Re: Loop will not save into the array
by lidden (Curate) on Aug 17, 2005 at 11:44 UTC
    I added a print "@website_links\n"; as the first thing in the while loop, and I dont think @website_links contains what you expect.
Re: Loop will not save into the array
by GrandFather (Saint) on Aug 17, 2005 at 11:23 UTC

    What do you use as your test URL? I can't reproduce your results with either http://www.dcs.shef.ac.uk/ or http://perlmonks.org/?parent=484363;node_id=3333.

    The second URL generates a text dump for this node, but then goes away for as long as I am prepared to wait before killing it.

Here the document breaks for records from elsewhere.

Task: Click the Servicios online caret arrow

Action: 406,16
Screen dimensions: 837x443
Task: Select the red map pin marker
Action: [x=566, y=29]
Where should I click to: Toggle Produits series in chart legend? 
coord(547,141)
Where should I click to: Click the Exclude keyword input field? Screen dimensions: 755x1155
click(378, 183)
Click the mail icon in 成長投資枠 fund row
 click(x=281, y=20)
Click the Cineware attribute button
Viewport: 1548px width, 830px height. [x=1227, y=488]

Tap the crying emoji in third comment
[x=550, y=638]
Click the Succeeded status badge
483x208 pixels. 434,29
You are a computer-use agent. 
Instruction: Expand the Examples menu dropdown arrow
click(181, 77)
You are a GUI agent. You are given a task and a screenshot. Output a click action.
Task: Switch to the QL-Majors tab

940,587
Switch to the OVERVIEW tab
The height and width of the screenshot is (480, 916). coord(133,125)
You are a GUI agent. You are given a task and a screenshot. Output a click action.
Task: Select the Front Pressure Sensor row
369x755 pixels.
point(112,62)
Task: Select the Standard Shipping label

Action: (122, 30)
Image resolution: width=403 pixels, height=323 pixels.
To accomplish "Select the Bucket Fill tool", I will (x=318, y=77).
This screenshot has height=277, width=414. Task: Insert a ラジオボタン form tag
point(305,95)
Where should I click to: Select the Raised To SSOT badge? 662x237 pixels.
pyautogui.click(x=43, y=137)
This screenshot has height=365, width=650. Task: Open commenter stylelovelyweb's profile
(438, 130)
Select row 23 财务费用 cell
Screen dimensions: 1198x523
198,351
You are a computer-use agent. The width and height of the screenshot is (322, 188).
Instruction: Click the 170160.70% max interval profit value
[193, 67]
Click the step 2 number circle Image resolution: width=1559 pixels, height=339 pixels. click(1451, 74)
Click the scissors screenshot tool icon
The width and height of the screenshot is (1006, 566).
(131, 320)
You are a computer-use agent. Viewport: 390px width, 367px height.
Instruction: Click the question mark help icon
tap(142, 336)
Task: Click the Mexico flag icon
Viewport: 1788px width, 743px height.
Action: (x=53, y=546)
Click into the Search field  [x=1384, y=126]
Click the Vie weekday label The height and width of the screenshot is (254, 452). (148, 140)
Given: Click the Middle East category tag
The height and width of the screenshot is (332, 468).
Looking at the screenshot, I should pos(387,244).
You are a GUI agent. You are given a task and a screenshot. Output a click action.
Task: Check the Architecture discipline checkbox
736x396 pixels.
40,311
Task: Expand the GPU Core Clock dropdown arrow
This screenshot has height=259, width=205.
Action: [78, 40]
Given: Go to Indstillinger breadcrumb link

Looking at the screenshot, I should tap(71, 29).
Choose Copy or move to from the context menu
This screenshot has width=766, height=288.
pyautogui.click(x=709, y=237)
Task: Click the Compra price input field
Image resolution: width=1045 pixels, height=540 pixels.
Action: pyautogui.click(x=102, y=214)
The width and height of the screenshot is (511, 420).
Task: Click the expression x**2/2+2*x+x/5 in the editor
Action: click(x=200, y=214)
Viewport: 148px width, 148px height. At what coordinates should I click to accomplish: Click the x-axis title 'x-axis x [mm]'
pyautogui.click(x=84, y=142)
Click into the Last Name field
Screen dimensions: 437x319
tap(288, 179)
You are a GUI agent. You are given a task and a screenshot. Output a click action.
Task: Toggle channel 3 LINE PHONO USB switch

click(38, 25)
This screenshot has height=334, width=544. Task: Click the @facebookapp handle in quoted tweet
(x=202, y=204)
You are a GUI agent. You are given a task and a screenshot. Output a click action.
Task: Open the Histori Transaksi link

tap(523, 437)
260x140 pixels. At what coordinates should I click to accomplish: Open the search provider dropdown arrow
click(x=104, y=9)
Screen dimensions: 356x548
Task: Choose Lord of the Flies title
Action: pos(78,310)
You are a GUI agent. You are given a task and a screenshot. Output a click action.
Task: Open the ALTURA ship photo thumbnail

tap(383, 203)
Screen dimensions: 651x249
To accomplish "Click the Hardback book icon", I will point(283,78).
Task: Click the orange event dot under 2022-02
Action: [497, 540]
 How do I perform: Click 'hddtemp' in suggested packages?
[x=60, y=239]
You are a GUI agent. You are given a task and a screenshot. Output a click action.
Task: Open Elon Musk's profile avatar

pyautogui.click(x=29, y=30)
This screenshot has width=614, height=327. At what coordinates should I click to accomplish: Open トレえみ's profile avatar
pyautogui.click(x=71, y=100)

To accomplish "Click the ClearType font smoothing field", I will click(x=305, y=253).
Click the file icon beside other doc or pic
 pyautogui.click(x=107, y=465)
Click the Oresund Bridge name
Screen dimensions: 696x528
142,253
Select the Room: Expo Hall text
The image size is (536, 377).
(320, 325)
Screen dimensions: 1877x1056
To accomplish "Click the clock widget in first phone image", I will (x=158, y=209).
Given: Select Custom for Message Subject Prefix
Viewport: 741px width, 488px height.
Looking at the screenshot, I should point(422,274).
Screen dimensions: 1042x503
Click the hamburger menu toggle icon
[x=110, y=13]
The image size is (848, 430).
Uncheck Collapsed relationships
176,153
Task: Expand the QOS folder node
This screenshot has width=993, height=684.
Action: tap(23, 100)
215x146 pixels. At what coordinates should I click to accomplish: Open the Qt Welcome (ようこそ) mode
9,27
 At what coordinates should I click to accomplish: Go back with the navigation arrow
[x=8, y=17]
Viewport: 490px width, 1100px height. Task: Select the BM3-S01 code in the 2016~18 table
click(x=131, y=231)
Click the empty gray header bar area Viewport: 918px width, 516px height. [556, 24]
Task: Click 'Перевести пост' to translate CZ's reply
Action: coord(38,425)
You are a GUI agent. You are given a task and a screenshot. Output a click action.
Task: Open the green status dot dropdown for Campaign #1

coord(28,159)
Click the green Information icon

    Perl is Huffman encoded by design.
      I use http://www.dcs.shef.ac.uk/ and it works fine for me. I also use http://www.perlmonks.org/ and that works as well. About the question with print the elements of the array it doesn't print tohse because the links are WWW::Mechanize::Link objects so it will not print them as you would expect them.I am pretty sure there is a node in this website that explains how to print them.